--- START ---

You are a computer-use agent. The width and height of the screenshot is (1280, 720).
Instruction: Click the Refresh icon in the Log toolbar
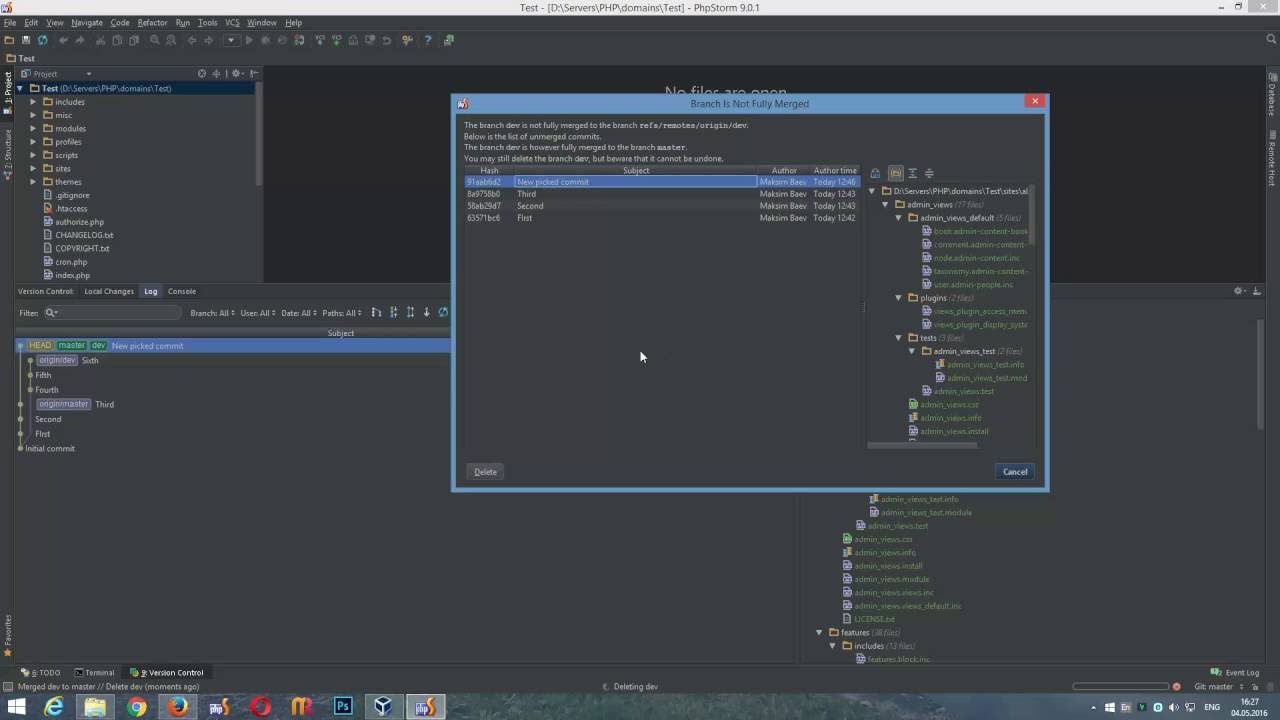[443, 312]
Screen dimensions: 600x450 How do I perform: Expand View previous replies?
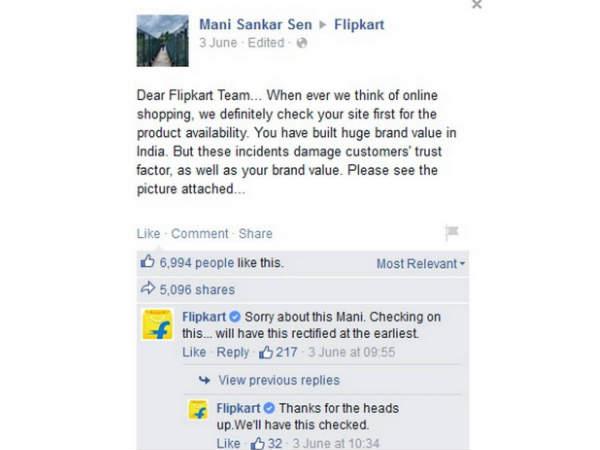pyautogui.click(x=278, y=380)
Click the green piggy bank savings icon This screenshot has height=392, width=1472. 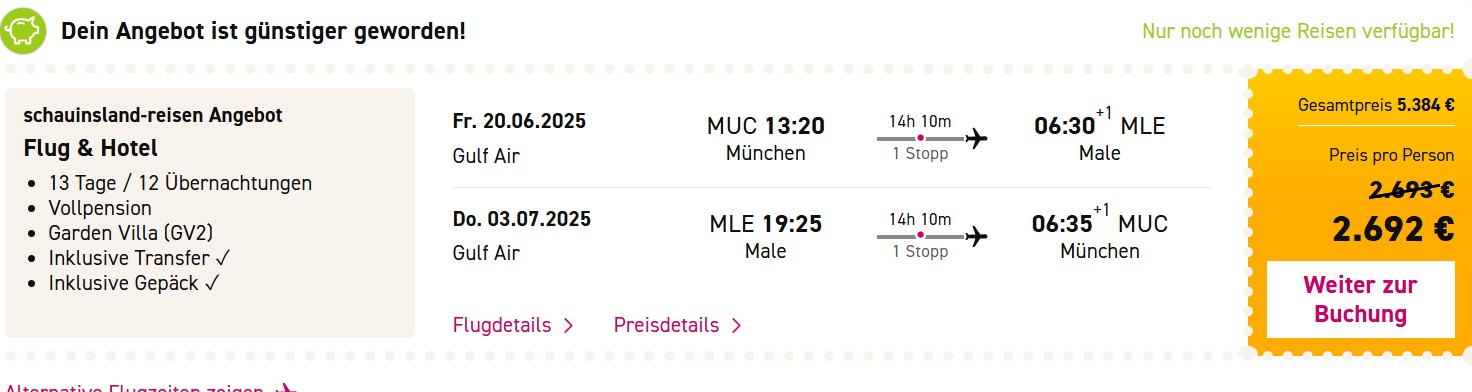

--- END ---

Task instructions :: One exact copy of the data, no pictures: write it out line for line.

Response to the exercise ::
You are a computer-use agent. The width and height of the screenshot is (1280, 720).
Instruction: Click the Refresh icon in the Log toolbar
[443, 312]
Screen dimensions: 600x450 How do I perform: Expand View previous replies?
pyautogui.click(x=278, y=380)
Click the green piggy bank savings icon This screenshot has height=392, width=1472. 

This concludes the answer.